The main files in the toolkit are:

  • training.py: starts the training phase; a web dashboard will also be launched where it is possible to monitor training progress through various plots.
  • visualization.py: starts an instance of the backend to view past training sessions on the web dashboard sessions.
  • testing.py: shows reconstruction distances on test data.
  • detection.py: starts inference and detection of the alarms.
  • detection_plotter.py: shows an interactive plot of a specific key (channel, consecutive outliers, hysteresis). Parameters: --det_dict_path ./path/to/detection_dict.pt [--save_plots]
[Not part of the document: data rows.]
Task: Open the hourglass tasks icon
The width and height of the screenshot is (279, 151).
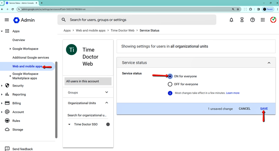Action: point(242,20)
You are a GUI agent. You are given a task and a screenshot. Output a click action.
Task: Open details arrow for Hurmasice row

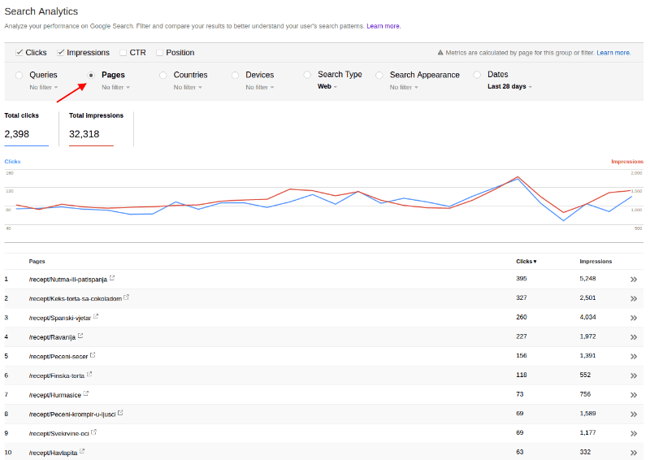click(633, 395)
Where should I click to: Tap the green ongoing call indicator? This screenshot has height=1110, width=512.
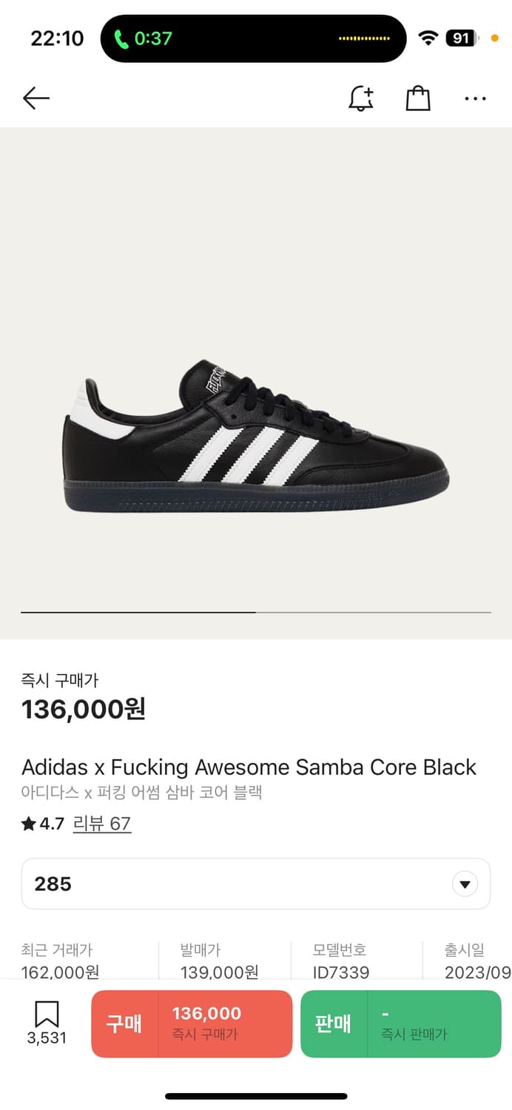144,38
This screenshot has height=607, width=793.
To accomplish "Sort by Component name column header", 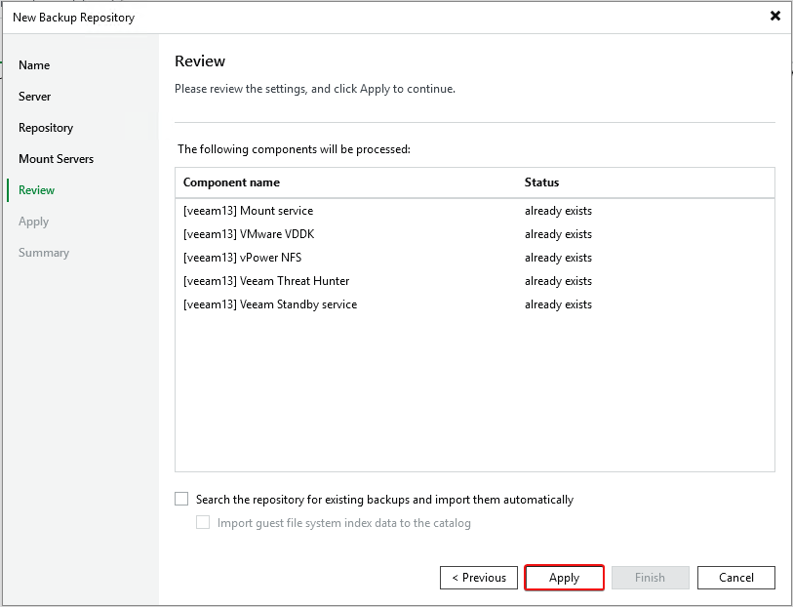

  • trainingSetup.txt: configures the training options. Each option is specified in a single line, using the following syntax: key: value, where “key” is an option name, and “value” is the corresponding value. String values should be quoted; numeric values should not be quoted; unspecified values can be provided as “None” (unquoted); list values can be grouped between brackets. Possible options are:
    • train_dir: folder (or file list in PyTorch or JSON format) where the dataset files for the training phase are located
    • val_dir: folder (or file list in PyTorch or JSON format) where the dataset files for the validation phase are located
    • data_location: folder where the dataset files are located, used only if train_dir or val_dir are file lists
    • chunk_len: chunk length (i.e., temporal length of a single input to the model); default 512
    • chunk_only_one: take one or all chunk of single signal; default False
    • chunk_rate: if chunk_only_one=False, take one chunk every chunk_rate; default 1
    • chunk_random_crop: if chunk_only_one=True, take one chunk randomly in single signal; default False
    • data_sampling_frequency: set frequency (Hz) of input signals
    • chunk_linear_subsample: apply linear subsample to single signal, MUST BE A POWER OF 2 (1,2,4,8,16,32,64,128...); default 1 (not apply linear subsample)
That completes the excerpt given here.